Mots-clefs ‘relation mère-fille’

Lumière pâle sur les collines de Kazuo Ishiguro

03.03
2018
cop. Gallimard

cop. Gallimard

 

Niki, la fille cadette d’Etsuko, délaisse Londres quelques jours pour venir passer quelques jours chez sa mère à la campagne. Elle s’éloigne de la chambre depuis longtemps déserte de Keiko, sa demi-soeur, qui, après avoir quitté la maison depuis plusieurs années, vient de se pendre dans son appartement. Ne la portant apparemment pas dans son coeur, elle n’a pas souhaité assister à son enterrement, tout comme Keiko n’est pas allée à celui de son beau-père. La vue d’une petite fille jouant à l’extérieur, alors qu’elles sont allées prendre un thé, rappelle à Etsuko une autre fillette, qu’elle a connu au Japon alors qu’elle était enceinte de Keiko, après la guerre. Une fillette souvent seule, révoltée et traumatisée par la vision d’une mère noyant son bébé après la guerre…

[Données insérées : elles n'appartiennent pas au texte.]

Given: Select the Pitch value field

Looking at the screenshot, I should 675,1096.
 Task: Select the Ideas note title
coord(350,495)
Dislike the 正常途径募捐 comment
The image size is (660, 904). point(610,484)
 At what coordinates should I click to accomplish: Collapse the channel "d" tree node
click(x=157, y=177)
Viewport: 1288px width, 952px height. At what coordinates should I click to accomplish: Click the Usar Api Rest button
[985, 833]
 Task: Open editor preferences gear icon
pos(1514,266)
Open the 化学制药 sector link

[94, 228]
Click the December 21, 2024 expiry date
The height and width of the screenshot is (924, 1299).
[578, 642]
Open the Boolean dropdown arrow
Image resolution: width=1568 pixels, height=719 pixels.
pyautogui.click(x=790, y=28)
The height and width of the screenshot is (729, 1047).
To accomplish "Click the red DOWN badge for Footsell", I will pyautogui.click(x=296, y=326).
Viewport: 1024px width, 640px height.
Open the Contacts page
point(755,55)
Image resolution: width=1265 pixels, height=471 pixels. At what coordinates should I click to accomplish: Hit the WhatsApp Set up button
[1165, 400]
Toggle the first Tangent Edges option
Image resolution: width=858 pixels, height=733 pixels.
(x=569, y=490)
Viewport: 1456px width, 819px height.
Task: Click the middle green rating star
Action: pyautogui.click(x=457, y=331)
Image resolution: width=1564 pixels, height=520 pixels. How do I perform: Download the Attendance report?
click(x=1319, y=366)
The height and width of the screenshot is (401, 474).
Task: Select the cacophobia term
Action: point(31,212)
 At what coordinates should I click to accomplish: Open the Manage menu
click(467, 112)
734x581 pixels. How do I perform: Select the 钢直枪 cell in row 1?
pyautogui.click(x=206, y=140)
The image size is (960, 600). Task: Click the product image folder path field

J’avoue avoir préféré me dispenser de lire ce roman jusqu’au bout. Déjà un peu refroidie par l’annonce du suicide de la fille aînée de la narratrice dès l’incipit, j’ai abdiqué lorsque les traumatismes de la fillette livrée à elle-même sur le terrain vague sont ressortis. Quand on est soi-même mère, il y a certaines histoires qu’on ne préfère plus lire ou regarder. Nonobstant on reconnait tout à fait le style et les non-dits qui caractérisent l’écriture d’Ishiguro, dont je viens de lire Auprès de moi toujours, qui m’a beaucoup plu. Mais alors que pour le précédent, horrible d’une toute autre manière, le suspens m’avait donné envie de le lire d’une traite, ici, je n’ai eu aucunement envie de connaitre le fin mot de ce drame.

Le choix d’Ivana de Tito

22.02
2012

cop. Casterman

Lorsqu’Ivana apprend en 2008, comme tout le monde à la télé, l’arrestation de Radovan Karadzic, elle semble être avec sa grand-mère la seule à accuser le coup, alors que tous se réjouissent de ce parfum de page enfin tournée sur la guerre et ses atrocités. Au contraire, elle part en quête d’informations mystérieuses, dussent-elles être obtenues en faisant le ménage dans des locaux d’une association la nuit, après son travail. Quand enfin elle les trouve, elle prend des congés et rassemble ses économies et celles de sa grand-mère pour partir à Milan…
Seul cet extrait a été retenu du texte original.